SBY Setuju Zona Waktu RI Disatukan

Rabu, 16/05/2012 13:54 WIB
  Feby Dwi Sutianto - detik.com (Finance)

Foto: Setpres
Jakarta - Menko Perekonomian Hatta Rajasa terus mendorong rencana penyatuan zona waktu di Indonesia agar ekonomi Indonesia lebih produktif. Rencana ini disetujui Presiden SBY.

Hal ini disampaikan Hatta saat ditemui di Hotel Grand Sahid Jaya, Jakarta, Rabu (16/5/2012).

"Zona waktu kan sudah disarankan oleh MP3EI. Presiden setuju untuk zona waktu disatukan. Sekarang sedang kita perdalam lagi," tambahnya.

Hatta kembali mempertegas, dari kajian yang ada, penyatuan zona waktu Indonesia akan menggunakan patokan GMT+8 atau Waktu Indonesia Tengah (WIT). Kebijakan ini akan meningkatkan efisiensi dan efektifitas di segala aspek.

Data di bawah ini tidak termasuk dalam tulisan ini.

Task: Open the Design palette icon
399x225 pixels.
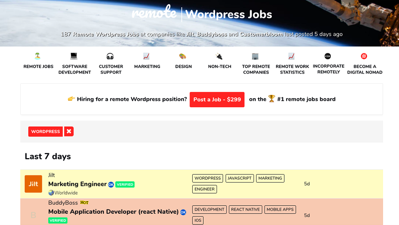Action: 183,56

"Kalau sekarang kan di bagian Timur sudah 2 jam bekerja, kita baru mau mulai. Ini kurang pas, jadi sekarang kita masuk ke GMT+8," jelasnya.

Namun belum jelas kapan rencana ini akan dilancarkan oleh pemerintah.

Hatta memang menjadi menteri yang paling rajin mendorong adanya penyatuan zona waktu di Indonesia. Meski masih berupa wacana, namun riset terhadap penyamaan zona waktu di seluruh wilayah Indonesia sudah ada. Bahkan sudah dibahas di Komite Master Plan Percepatan dan Perluasan Pembangunan Ekonomi Indonesia (MP3EI) sejak Hatta masih menjabat sebagai Menteri riset dan teknologi (Menristek).

Kepala Divisi Humas dan Promosi KP3EI, Edib Muslim pernah mengatakan, ide penyatuan zona waktu Indonesia adalah buah pikiran Hatta Rajasa.

Ia menambahkan, penyamaan waktu antara indonesia barat, tengah, dan timur diyakini akan dapat mengangkat 20% PDB Indonesia. Sebab ada angkatan kerja berjumlah 190 juta orang yang akan melakukan pekerjaannya secara bersama-sama.

Indonesia sering kalah dengan negara lain dalam hal transaksi bisnis. Seperti jadwal terbang Garuda yang satu jam lebih lambat dari maskapai lain, karena perbedaan waktu tersebut. Bursa Efek Indonesia (BEI) juga kalah satu jam dengan bursa efek di Hong Kong dan Sanghai.

Sementara transsaksi di Bank Indonesia, para pelaku pasar uang di Papua dan Maluku tidak memiliki waktu yang cukup untuk saling bertransaksi dengan pelaku pasar di daerah Indonesia Barat. Karena pusat bursa efek dan perbankan berada di wilayah Barat, pelaku bisnis Papua dan Maluku harus merelakan waktunya terbuang dua jam secara percuma menunggu lapak transaksi.